Alaska: I did take it. I was at Sheridan College. It’s one of the top computer animation schools. They’re gonna love me if they hear me say that. Actually the band blew up when I was in that class. It’s a one-year intensive of two or three years of school. So I wound up getting in tons of shit for skipping class to play at All Tomorrow’s Parties. But it was worth it.
You did this rock opera 33. That was last year?
Did you use any of that material on your new album?
Alaska: Yes. The beginning of side two: “Seasickness One” and “Seasickness Part Two.” They are the first act of 33.
And that is about drag queens?
Ruby: It’s also sort of about reincarnation and death and religion.
Alaska: And also about losing relevance. And, as you age– young people have all these ideas about what their lives are going to be. Like “Oh, this is a cool neighborhood” or “Oh, this is a cool venue.” And as you age, you realize you’re being replaced by younger cooler people. There are people who are more on top of what’s cool than you are. And you don’t want to be that 40 year old who’s still hanging out with 20 year olds.
Ruby: So you have to face your inner demons.
Alaska: And you have to be like, “What’s really important in my life? What do I really want to do with myself?” Which is funny because we’re living in Montreal where nobody ever really grows up. Sometimes we watch Portlandia and we’re like, “Oh. It’s just an English Montreal.”
Alaska: Yeah. I’m friends with Damian.
Ruby: They’re sweethearts.
Alaska: I haven’t seen them in a year. I actually used to live down the street from Damian. He’s so busy we never see each other.
I’ve seen them live and they’re so much fun.
Alaska: Yeah. One time someone in the crowd threw a beach ball and Damian punched a hole in the beach ball and put his head in it. [Laughter] He climbed in it.
Ruby: We really appreciate that kind of ad-libbing so to speak. He can just roll with it. He’s a really funny guy.
Alaska: I had been on guest lists of Fucked Up shows for a year, but I was always that person smoking pot in the back when they were playing and listening through the windows. I actually don’t like being in the audience of really intense shows anymore. I used to go to death metal shows and shit all the time when I was younger. And I just find I get too anxious in the testosterone-addled fist-pumping crowd.
Ruby: I’m too short.
Alaska: Yeah. You can’t see anything.
Ruby: Can’t handle it.
Alaska: I would just get trapped all the time. I got tired of it. I was kind of a street punk when I was a teenager and I was like, “I’m getting bored of this.” So I only wound up seeing them live for real years later.
One of the things he said when I saw them live was that the essence of punk rock is just “Start your own band. Even if you don’t know how to play any of the instruments. Just do it.”
Ruby: Yes. Totally.
I thought that was very cool.
Ruby: Yeah. It’s very nirvana I think.
Alaska: Yeah. It wasn’t the original reason. Because when we started out we would do the Butoh white face thing. And sometimes we would play without makeup.
Ruby: And one of our original full-installation opera performances was only masks. And a second iteration of it had makeup. But we’re not going to deny that we love Kiss.
Alaska: The best Kiss story is that we were on tour and this guy who reviewed us was just a total shit and he was like, “They’re so pretentious, I bet they don’t even like Kiss. Or they wouldn’t even admit that they like Kiss if they did.” And we were laughing because we were like, “Yeah. Whatever.” We were kind of bummed cause we were on the long drive in the desert to get to Texas from California and we didn’t actually have any shows booked.

-.-.-

What you should do:
Copy the interview above word for word, from "Ruby: I’m too" up to and including "was very cool.".

-.-.-

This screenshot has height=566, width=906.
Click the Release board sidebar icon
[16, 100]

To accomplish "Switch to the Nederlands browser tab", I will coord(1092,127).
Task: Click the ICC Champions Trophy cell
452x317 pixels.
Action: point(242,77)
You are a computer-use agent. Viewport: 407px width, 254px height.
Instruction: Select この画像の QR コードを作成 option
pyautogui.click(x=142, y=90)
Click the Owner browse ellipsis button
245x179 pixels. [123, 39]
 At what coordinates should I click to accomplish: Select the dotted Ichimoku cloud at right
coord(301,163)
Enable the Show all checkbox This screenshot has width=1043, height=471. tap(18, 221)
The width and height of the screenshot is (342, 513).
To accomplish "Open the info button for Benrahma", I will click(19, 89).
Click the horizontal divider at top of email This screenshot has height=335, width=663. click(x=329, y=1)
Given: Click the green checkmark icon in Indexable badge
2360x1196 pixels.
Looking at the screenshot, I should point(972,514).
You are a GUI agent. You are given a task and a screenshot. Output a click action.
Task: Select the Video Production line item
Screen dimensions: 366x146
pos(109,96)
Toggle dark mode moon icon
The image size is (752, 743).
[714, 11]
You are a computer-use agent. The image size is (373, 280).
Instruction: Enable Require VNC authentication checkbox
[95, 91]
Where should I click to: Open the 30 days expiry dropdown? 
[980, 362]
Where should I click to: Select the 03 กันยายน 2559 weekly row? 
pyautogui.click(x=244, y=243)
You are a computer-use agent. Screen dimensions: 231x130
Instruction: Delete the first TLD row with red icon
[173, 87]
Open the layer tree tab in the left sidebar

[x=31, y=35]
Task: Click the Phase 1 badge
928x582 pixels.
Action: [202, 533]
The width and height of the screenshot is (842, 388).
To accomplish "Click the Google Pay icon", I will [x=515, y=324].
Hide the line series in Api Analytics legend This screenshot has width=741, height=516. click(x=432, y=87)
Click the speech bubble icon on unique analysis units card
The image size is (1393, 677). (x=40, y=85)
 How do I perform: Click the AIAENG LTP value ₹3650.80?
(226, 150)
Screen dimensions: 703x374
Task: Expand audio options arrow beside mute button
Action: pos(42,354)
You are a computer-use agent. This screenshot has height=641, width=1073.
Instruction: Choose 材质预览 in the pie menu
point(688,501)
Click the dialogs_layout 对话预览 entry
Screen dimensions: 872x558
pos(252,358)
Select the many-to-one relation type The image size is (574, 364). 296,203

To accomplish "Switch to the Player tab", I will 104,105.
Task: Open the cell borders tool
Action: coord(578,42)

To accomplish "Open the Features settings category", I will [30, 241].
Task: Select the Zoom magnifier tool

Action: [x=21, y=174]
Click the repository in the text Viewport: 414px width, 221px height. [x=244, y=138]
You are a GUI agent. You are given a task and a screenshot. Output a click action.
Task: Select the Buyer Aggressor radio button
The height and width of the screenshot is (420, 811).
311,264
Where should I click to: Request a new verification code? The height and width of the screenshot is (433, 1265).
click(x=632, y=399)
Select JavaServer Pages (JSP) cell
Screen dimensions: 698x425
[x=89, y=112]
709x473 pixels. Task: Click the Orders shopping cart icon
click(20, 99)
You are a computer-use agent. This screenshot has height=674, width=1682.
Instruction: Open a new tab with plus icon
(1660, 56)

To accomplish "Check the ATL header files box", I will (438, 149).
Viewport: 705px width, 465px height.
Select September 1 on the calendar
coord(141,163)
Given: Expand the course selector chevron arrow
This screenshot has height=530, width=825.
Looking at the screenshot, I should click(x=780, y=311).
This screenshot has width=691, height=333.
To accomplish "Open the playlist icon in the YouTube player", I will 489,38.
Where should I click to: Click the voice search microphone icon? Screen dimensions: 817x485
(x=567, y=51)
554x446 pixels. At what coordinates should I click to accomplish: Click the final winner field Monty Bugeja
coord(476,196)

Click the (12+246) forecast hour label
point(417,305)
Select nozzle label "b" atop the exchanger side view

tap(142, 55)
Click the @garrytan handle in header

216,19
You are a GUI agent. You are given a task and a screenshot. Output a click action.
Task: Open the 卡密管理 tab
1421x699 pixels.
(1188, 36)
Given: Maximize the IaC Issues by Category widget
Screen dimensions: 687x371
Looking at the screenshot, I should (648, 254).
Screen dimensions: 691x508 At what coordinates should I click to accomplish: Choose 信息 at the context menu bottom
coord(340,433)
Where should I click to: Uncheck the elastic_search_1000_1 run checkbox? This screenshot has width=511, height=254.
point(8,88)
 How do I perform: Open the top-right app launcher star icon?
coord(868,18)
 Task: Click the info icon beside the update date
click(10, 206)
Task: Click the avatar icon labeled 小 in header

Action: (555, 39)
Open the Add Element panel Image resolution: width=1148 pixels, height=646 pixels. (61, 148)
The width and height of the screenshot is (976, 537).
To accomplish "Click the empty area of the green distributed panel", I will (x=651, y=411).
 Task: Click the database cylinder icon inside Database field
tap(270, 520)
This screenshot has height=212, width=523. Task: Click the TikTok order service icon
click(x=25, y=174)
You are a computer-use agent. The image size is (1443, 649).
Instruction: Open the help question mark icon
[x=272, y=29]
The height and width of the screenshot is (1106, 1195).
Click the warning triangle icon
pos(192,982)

-.-.-

The answer:
Ruby: I’m too short.
Alaska: Yeah. You can’t see anything.
Ruby: Can’t handle it.
Alaska: I would just get trapped all the time. I got tired of it. I was kind of a street punk when I was a teenager and I was like, “I’m getting bored of this.” So I only wound up seeing them live for real years later.
One of the things he said when I saw them live was that the essence of punk rock is just “Start your own band. Even if you don’t know how to play any of the instruments. Just do it.”
Ruby: Yes. Totally.
I thought that was very cool.